グリップは革シボ風にして質感アップ

カルムは持ちやすさとデザインの両立にも配慮し、革のようなシボ感があるゴム素材を採用している。カメラなどでは昔からよく採用されている手法だが、文具では使われていなかった。スタンダードな筆記具にするため、想定実勢価格を単色の場合で160~170円程度と決めていたといい、「静音設計に加えて、革シボ風に仕立てるのはコスト抑制の面で難易度が高かった」と中沢氏。実際に使ってみると、このグリップの質感は上々で満足度は高いと感じる。

リフィルにはぺんてるの低粘度油性インキを採用している。書き味を試したところ、インキは滑らか。先ほど説明したグリップと、やや太めの軸のおかげで持ちやすいこともあり、快適な書き心地だった。このインキは10年の商品化当初から現在まで細かい改良を続けていて、カルムには最新版を搭載したという。

革のようなシボ感があるグリップも特徴的。150~200円の価格帯のボールペンに比べてかなり長く、握りやすく滑りにくい
単色・3色・多機能の3タイプは、軸の太さがほとんど変わらない。単色タイプは細すぎないので握りやすく、長時間の筆記もしやすい。

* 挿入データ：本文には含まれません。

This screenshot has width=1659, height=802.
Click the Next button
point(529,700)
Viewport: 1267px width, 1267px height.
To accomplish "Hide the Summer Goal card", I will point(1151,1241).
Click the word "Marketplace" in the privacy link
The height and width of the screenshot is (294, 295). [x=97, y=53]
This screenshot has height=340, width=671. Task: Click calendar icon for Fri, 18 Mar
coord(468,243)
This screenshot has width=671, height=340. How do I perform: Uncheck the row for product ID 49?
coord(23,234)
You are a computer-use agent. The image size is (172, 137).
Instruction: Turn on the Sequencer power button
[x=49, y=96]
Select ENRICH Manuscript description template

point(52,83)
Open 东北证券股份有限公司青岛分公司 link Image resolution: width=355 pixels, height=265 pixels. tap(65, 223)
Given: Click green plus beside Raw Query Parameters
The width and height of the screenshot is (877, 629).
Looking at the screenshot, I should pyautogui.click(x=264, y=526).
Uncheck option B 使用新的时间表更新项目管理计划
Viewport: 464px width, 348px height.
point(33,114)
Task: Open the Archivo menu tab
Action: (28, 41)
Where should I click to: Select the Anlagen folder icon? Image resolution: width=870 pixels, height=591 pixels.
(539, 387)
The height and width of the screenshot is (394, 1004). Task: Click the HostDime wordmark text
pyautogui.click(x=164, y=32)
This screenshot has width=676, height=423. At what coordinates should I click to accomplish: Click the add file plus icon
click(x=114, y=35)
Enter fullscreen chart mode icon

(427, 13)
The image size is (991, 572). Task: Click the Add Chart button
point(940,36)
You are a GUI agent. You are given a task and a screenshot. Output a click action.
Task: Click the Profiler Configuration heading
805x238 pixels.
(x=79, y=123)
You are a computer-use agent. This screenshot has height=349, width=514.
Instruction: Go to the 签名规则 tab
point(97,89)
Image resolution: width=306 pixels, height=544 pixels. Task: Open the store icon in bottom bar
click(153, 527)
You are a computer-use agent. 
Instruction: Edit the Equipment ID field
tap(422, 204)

一方、3色・多機能タイプは太くなりがちだが、細めに抑えたことで手の小さい人でも使いやすい

ユニークな機能とデザインを持ちつつ、単色タイプは160円台。「音ハラ」の加害者になることを避けたいミレニアル世代が、カルムを選んでも十分に納得できる。22年の新年度に向けてかなり売れるだろう。